A mí ayer me han despedido en el hotel Explora Rapa Nui con un collar de conchas marinas. ¡Iorana!

¿Empezamos a hablar ya de liturgias?

Fernando Gallardo

3 comentarios en “Pongamos que hablo de liturgias…

  1. Alguien dijo que un viaje empieza en el momento en que empezamos a planificarlo. Entiendo perfectamente tu particular liturgia y siento que te hayas tenido que ir tan lejos para encontrarla. Dicen que el viajar lejos le permite a uno escoger si le gusta lo que los demás han hecho de él para seguir diciéndote que el que está acostumbrado a viajar sabe que algún día tendrá que partir y que aquel viaje que no ha dejado huella en el corazón del viajero jamás fue un viaje. Veo que tu viaje ha cumplido con creces con la liturgia que buscabas. Te quiero contar más: cuando miramos hacía atrás y vemos esos recuerdos, esos momentos vividos, buenos o malos, es como viajar en el tiempo… sólo cerrando nuestros ojos. Que tengas buen viaje, amigo desconocido. Recuerda “vivir no es ver pasar, sino volver”.

  2. Fernando, tengo que darte las gracias por devolvernos el sentido de los sentidos: amor, cariño, esmero, dedicación, alegría,… De lo humano al fín y al cabo, y que estás “reconociendo” por los países que viajas. Este viaje te está devolviendo a nuestra esencia de “piel”. Y nos lo comunicas maravillosamente. En este mundo “avanzado” de locos seguro que habrá quien dirá que esta es tu penúltima excentricidad, ó “qué pijo el tío ahora, así yo también”… Afortunadamente también tenemos a tu amigo desconocido, Fernando Terán, y a otros, como yo, que estamos viajando contigo. Si te digo la verdad siento que, desde este viaje mágico, nos estás transmitiendo con muchísima fuerza sentidos a los que retornar.

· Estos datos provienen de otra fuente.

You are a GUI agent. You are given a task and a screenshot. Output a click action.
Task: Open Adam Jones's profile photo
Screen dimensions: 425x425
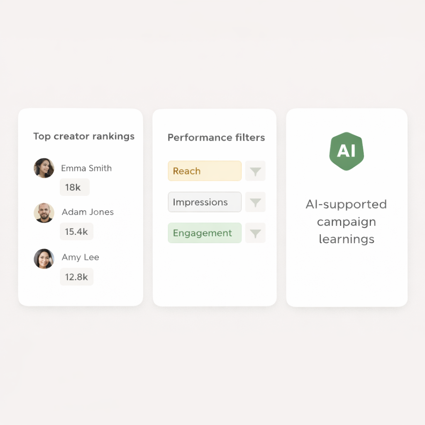pyautogui.click(x=44, y=213)
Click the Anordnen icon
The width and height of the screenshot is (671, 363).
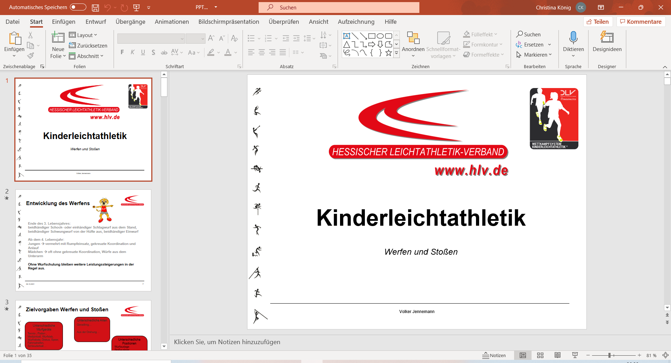413,38
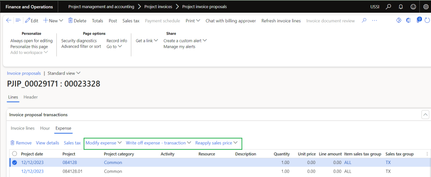The image size is (431, 177).
Task: Uncheck the selected 084128 row
Action: coord(15,163)
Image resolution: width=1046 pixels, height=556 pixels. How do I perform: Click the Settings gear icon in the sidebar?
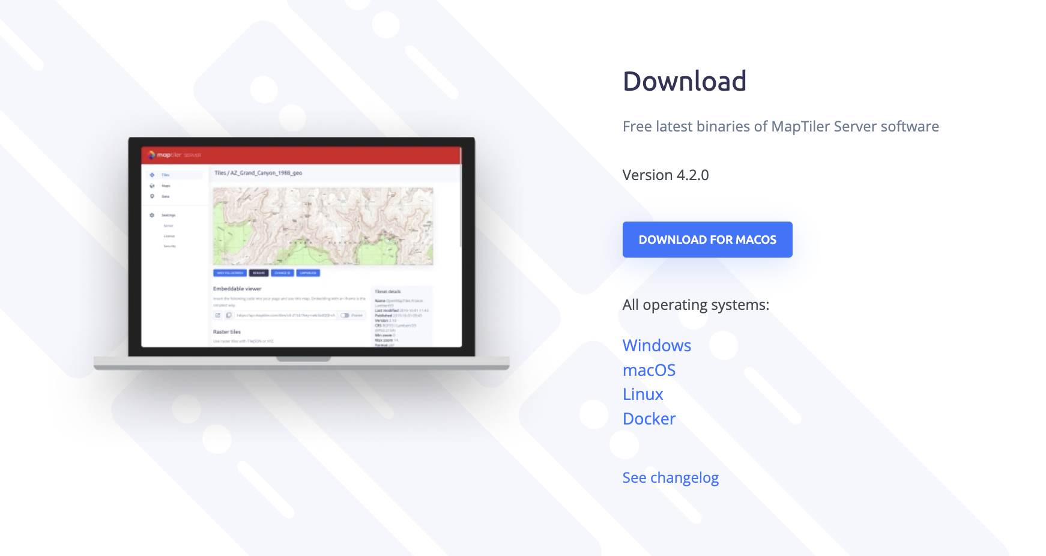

  3. Totalmente de acuerdo, como siempre, con las ideas planteadas en tus ultimas reflexiones chilenas, a las que nos tienes diariamente enganchados (nos alegramos de tu rápida recuperación ocular…, quédate unos días más).

    Los viajes son y deben ser una actividad humana en la que el disfrute/gozo se produzca “antes, durante y después” ( preparando, viajando y recordando), al igual que en el maratón, en el amor y en la gastronomía bien entendida.

    Gema i Salva (El Secanet).

    PD 1.- Estuvimos en Les Cols y pensamos ir a Hegia. ¿Vamos por buen camino?

    PD 2.- En noviembre tenemos posibilidad de empezar obras de minimización: eliminación de una de las tres habitaciones, ampliación del solarium de la alberca, derribo de muros y acristalamiento… Ya lo iremos contando.